Communication Technology and New Media

Abstract

This paper proposes and develops a model of audience evolution. The concept of audience evolution in this case refers to the notion that the dominant framework employed by media industry stakeholders (content producers, distributors, advertisers, media buyers, etc.) to conceptualize the audience evolves in response to environmental changes. These environmental changes primarily involve technological changes that simultaneously transform the dynamics of media consumption as well as the dynamics of gathering information on various dimensions of audience behavior. These technological changes also interact with one another, in that the technological changes that affect the dynamics of media consumption also simultaneously provide new means of gathering information on previously umeasurable aspects of audience behavior.
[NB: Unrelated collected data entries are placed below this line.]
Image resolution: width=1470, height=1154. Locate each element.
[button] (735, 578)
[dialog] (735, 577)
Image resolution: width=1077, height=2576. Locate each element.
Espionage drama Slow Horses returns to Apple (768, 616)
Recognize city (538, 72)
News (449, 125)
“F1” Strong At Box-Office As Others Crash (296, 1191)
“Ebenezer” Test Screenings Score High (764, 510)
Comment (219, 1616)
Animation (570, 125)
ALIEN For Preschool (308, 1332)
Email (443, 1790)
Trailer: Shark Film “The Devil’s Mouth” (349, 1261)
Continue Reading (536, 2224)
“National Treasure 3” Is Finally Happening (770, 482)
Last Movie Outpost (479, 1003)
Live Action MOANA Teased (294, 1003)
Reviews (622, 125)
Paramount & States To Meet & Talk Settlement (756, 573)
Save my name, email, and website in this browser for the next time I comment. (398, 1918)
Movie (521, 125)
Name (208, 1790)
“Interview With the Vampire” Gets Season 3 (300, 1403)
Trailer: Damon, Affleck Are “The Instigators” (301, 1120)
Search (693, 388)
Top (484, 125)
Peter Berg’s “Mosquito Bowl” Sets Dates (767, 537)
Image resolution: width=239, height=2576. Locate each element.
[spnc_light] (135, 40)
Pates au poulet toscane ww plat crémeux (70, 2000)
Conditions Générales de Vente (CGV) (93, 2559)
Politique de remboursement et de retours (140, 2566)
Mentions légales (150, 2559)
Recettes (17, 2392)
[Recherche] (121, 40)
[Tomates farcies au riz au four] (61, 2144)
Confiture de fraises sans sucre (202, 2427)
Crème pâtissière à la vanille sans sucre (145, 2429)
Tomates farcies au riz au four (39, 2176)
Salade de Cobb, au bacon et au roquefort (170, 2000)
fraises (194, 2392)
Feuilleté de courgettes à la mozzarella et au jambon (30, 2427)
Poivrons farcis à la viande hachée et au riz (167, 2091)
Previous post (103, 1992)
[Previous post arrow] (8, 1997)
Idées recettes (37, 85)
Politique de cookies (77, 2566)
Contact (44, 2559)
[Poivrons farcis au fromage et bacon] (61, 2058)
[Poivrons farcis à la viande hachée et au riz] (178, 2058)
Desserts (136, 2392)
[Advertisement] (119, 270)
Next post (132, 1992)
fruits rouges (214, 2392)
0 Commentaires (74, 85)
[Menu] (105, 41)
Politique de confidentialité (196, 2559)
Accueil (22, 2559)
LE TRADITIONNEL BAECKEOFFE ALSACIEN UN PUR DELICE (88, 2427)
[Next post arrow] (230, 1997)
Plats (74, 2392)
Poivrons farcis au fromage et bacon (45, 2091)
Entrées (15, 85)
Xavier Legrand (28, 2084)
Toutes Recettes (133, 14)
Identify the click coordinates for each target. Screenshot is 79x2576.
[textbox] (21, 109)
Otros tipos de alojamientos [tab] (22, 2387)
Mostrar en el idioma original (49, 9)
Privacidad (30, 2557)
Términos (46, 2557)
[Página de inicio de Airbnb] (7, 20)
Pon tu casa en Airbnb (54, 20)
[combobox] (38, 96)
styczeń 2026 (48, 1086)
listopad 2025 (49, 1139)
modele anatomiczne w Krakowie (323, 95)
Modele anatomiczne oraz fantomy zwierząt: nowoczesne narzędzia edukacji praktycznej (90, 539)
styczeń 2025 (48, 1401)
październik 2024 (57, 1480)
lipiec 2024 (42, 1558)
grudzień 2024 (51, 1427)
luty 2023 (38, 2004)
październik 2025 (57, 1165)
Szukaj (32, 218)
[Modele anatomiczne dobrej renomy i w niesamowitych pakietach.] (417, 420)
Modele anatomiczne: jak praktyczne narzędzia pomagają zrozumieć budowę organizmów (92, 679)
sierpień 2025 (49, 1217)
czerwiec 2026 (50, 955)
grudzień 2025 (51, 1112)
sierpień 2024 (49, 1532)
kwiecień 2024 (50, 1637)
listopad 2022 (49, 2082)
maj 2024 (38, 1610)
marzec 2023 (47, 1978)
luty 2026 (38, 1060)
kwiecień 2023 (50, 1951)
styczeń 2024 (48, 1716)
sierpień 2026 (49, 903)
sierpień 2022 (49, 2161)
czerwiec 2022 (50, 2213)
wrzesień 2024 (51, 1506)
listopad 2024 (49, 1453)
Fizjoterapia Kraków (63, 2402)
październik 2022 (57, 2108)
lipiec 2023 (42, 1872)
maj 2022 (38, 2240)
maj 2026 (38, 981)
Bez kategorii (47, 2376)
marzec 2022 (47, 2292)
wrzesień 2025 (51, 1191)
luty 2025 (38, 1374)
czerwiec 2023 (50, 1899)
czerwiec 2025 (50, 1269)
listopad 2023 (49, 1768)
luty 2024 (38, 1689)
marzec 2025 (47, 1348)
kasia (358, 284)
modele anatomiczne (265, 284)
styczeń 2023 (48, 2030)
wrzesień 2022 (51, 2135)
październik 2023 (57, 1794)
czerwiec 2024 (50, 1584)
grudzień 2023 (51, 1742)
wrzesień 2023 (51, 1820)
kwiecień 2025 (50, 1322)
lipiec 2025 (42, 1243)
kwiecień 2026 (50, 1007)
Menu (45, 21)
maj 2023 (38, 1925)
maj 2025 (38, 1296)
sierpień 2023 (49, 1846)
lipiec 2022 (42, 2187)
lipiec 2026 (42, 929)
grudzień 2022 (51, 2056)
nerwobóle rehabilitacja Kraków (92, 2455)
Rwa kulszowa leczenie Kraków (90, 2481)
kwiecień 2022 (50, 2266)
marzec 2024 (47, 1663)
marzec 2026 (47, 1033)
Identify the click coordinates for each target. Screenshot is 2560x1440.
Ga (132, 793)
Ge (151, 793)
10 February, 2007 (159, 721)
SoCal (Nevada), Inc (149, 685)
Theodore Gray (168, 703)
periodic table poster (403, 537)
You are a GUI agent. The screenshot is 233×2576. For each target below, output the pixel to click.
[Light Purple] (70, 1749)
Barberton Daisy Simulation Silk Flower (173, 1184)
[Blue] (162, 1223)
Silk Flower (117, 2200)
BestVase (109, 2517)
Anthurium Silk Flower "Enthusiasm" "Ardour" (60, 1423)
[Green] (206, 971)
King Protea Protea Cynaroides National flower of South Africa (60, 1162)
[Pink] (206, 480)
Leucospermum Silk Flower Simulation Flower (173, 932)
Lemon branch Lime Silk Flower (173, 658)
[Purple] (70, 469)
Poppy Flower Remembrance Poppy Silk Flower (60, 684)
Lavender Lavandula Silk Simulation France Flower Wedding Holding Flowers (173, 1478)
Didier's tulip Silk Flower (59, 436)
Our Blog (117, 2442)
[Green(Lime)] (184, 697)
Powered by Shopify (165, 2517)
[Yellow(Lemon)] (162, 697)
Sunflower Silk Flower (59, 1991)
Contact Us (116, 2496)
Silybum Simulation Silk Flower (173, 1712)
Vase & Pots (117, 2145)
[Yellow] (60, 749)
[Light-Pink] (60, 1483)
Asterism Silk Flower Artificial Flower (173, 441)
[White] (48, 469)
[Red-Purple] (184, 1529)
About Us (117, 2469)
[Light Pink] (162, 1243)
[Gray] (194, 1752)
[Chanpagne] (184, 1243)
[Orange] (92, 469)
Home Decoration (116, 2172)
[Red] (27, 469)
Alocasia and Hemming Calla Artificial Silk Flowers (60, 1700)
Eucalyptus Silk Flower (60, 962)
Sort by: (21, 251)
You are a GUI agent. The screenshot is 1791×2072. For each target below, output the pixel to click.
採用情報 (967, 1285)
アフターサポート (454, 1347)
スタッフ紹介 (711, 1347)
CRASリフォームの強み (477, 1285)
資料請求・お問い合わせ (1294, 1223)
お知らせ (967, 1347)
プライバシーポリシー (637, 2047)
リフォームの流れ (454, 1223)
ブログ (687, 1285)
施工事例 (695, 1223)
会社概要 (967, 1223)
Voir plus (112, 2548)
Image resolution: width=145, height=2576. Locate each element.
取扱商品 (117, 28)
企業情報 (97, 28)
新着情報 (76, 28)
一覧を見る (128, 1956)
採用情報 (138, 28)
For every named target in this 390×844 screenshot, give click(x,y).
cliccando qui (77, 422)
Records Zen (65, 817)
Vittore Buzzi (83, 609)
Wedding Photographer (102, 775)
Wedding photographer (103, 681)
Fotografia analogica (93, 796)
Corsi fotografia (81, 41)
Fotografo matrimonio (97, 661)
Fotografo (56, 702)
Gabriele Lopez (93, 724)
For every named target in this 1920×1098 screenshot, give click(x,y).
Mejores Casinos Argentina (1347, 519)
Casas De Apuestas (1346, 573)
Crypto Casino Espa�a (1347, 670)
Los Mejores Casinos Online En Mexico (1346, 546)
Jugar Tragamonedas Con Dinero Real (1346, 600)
These technological changes, and their economic and strategic implications, are then filtered through a process of stakeholder resistance and negotiation, out of which new institutionalized conceptualizations of the media audience emerge. This paper asserts a causal relationship between the decline of traditional exposure metrics and the emergence of alternative conceptualizations of audience behavior. That is, the extent to which the fragmentation of the media environment is undermining the long-institutionalized exposure-focused conceptualization of the audience is creating an environment of exploration of – and receptivity toward – alternative conceptualizations of the audience that are derived from dimensions of audience behavior that are better capturable in today’s increasingly fragmented, increasingly interactive media environment. This pattern suggests that the institutionalized audience is a very malleable construct; something that evolves in response to environmental conditions in order to facilitate the continued functioning of the audience marketplace.